Discussions

 View Only
  • 1.  Cyber Risk Summary for Education Facilities

    Posted 07-22-2021 09:21 AM
    This came from the "New Jersey Cybersecurity & Communications Integration Cell and thought it would be helpful.

    Cyber Risk Summary for Education Facilities
    TLP: AMBER
    July 14, 2021

    NJCCIC Education Sector Members,

    On July 14, 2021, the Cybersecurity and Infrastructure Security Agency (CISA) released the attached summary outlining findings and a related factsheet from its Cyber Hygiene (CyHy) Vulnerability Scanning and Cybersecurity Assessments services. Identified trends are based on information collected in the calendar year 2020.

    • Education Subsector entities are likely vulnerable to threat actors who seek to exploit known critical and high vulnerabilities. These entities remediated critical severity vulnerabilities in 242.7 median days and high severity vulnerabilities in 215.3 median days, which likely indicates an extensive window of exposure to potential threat actor exploitation on internet-facing networks;

    • 60% of Education Subsector entities scanned via CyHy VS exposed risky services on internet-accessible hosts, which can provide initial access and communication channels for command and control and data exfiltration, via exposed services like Remote Desktop Protocol (RDP);

    • 53.3% of entities ran unsupported Windows operating systems (OSs) on at least one internet-accessible host at the end of Q4 of 2020, which further exposes entities to vulnerabilities that may enable compromise due to no longer receiving security updates.

    In addition to identifying vulnerabilities, the report provides a number of recommendations to reduce risks, including:

    • Prioritize remediation of vulnerabilities using a risk-based approach that considers the likelihood of an attack, ease of exploitation, and the magnitude of probable impact.

    • Securely configure internet-accessible ports and services on systems and devices by implementing strong identity and access management controls, including strong passwords, multifactor authentication (MFA), and the principle of least privilege; and

    • Update legacy software and OSs to supported versions in a timely manner and within organizational constraints.

    Education sector entities are encouraged to use the findings and recommended mitigations in the attached report to review their cybersecurity posture and capabilities, conduct further investigations, prioritize actions to mitigate vulnerabilities and guard against threats. Threat actors are motivated to leverage the weaknesses identified in the attached report to disrupt national critical functions and target education sector entities for financial or politically motivated reasons.

    Reporting

    The NJCCIC encourages recipients who discover signs of malicious cyber activity to contact the NJCCIC via the cyber incident report form at www.cyber.nj.gov/report.

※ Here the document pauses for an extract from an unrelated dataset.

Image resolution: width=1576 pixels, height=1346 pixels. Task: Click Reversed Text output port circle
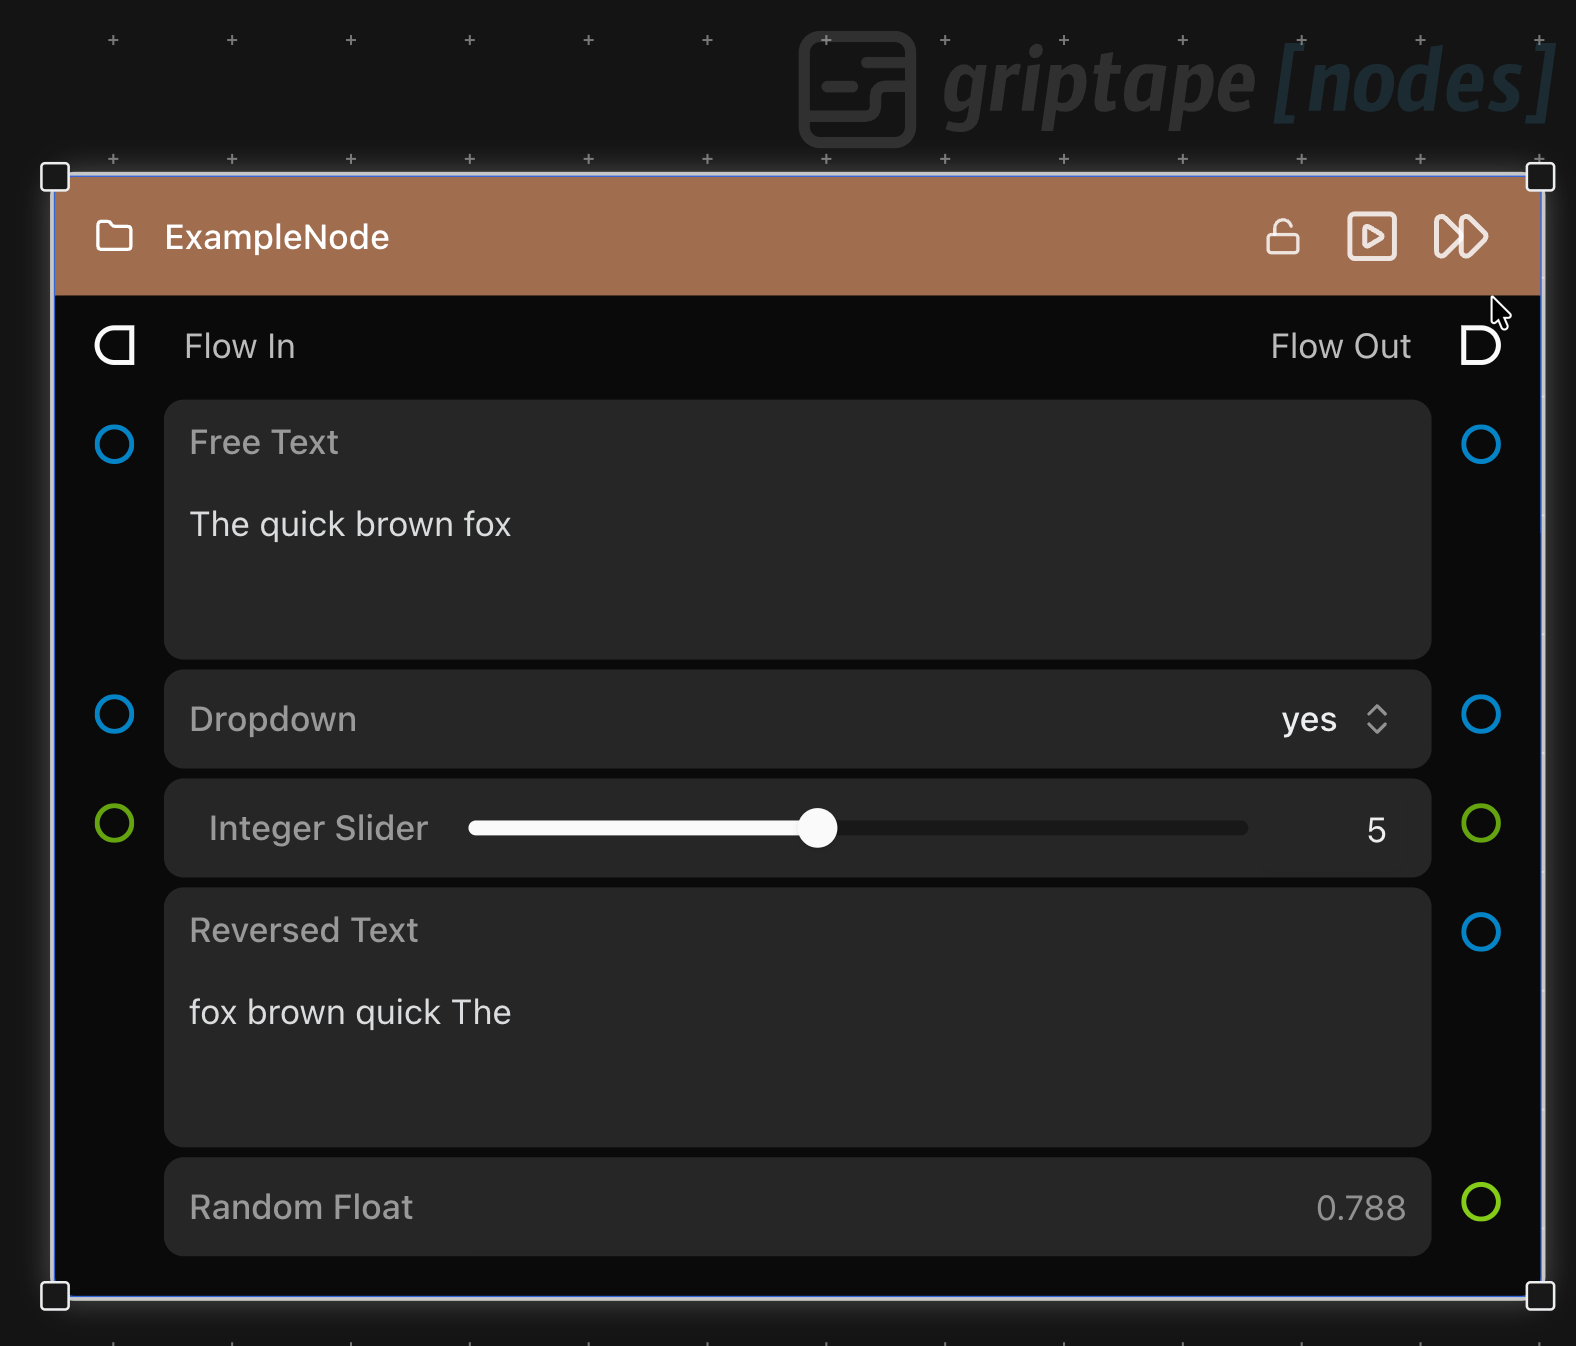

    Please do not hesitate to contact the NJCCIC at njccic@cyber.nj.gov with any questions. Also, for more background on our recent cybersecurity efforts, please visit cyber.nj.gov.

    The information contained in this product is marked Traffic Light Protocol (TLP): AMBER, which means limited disclosure. DO NOT post this information on publicly accessible websites. No portion of this product should be released to the media. Recipients may only share TLP: AMBER information with members of their own organization, and with U.S.-based clients or customers who need to know the information to protect themselves or prevent further harm.

    #CybersafetyandDataSecurity

    ------------------------------
    William Stites
    Director of Technology
    Montclair Kimberley Academy
    ------------------------------

    Attachment(s)



  • 2.  RE: Cyber Risk Summary for Education Facilities

    Posted 07-23-2021 02:21 PM
    Turn on automatic Windows Updates on your servers and don't run out of date versions and you fix a huge chunk of these. However right now there are two bad unpatched zero days on Windows. Hopefully those ports aren't exposed to Internet though.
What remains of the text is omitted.